| WHAT TO DO |
Pull out every line below containing the word "strešni".

######

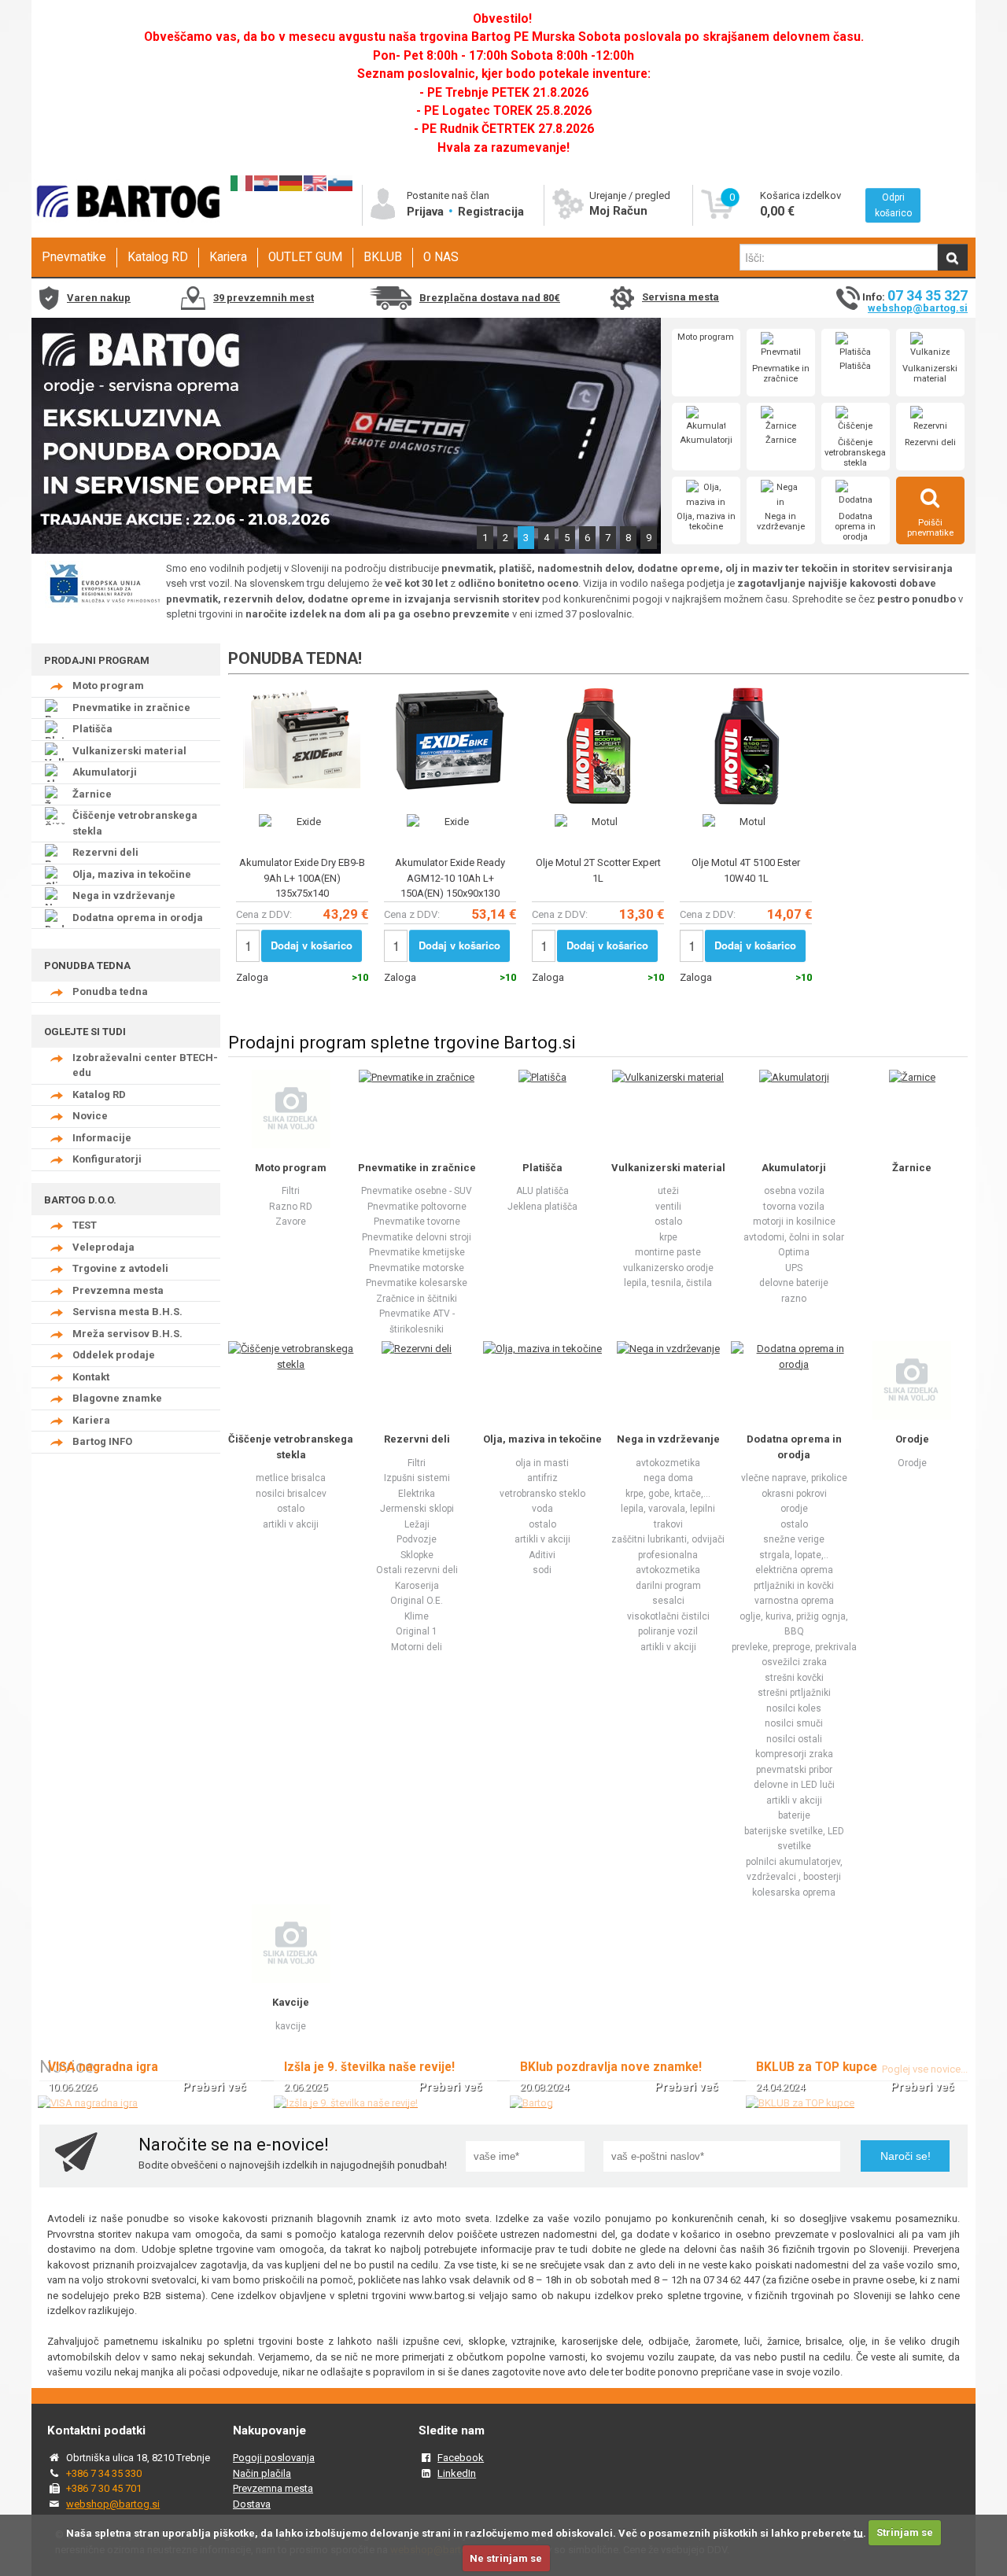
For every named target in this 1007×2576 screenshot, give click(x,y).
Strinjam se (904, 2532)
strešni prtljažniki (794, 1692)
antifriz (542, 1477)
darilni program (668, 1585)
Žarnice (780, 440)
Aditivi (542, 1555)
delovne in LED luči (794, 1784)
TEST (84, 1225)
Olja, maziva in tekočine (706, 521)
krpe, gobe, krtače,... (667, 1493)
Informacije (101, 1138)
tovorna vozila (793, 1206)
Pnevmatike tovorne (417, 1221)
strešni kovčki (794, 1677)
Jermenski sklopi (417, 1508)
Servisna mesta (680, 297)
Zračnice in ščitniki (416, 1298)
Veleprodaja (103, 1247)
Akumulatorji (706, 440)
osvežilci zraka (794, 1662)
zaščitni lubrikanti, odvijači (668, 1539)
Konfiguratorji (107, 1159)
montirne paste (668, 1252)
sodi (542, 1569)
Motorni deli (416, 1647)
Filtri (291, 1190)
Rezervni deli (930, 442)
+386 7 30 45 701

######

| SOLUTION FOR THIS EXERCISE |
strešni prtljažniki (794, 1692)
strešni kovčki (794, 1677)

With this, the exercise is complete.